The Federal Register notice will not include the coordinates of the proposed exploration area.
(c) The Administrator will deny issuance or transfer:
(1) On the 30th day after the date the notice is sent to the applicant under paragraph (b) of this section, unless before such 30th day the applicant files with the Administrator a written request for an administrative review of the proposed denial; or
(2) On the last day of the period established under paragraph (b)(2)(ii) of this section in which the applicant must correct a deficiency, if such deficiency has not been corrected before such day and an administrative review requested pursuant to paragraph (c)(1) of this section is not pending or in progress.
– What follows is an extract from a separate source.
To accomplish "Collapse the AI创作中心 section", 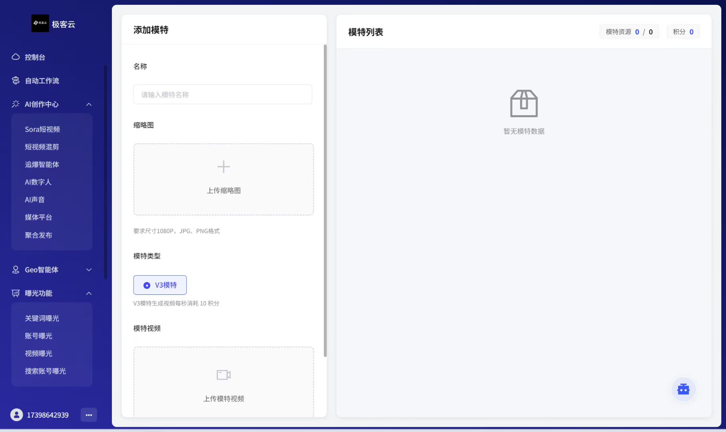I will [89, 104].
(d) If a timely request for administrative review of the proposed denial is made by the applicant under paragraph (c)(1) of this section, the Administrator will promptly begin a formal hearing in accordance with subpart I of 15 CFR part 971. If the proposed denial is the result of a correctable deficiency, the administrative review will proceed concurrently with any attempt to correct the deficiency, unless the parties agree otherwise or the administrative law judge orders differently.
(e) If the Administrator denies issuance or transfer, he will send to the applicant written notice of the denial, including the reasons therefor.
(f) Any final determination by the Administrator granting or denying issuance of a license is subject to judicial review as provided in chapter 7 of title 5, United States Code.
[46 FR 45903, Sept. 15, 1981, as amended at 54 FR 548, Jan. 6, 1989]
§ 970.509 Notice of issuance or transfer.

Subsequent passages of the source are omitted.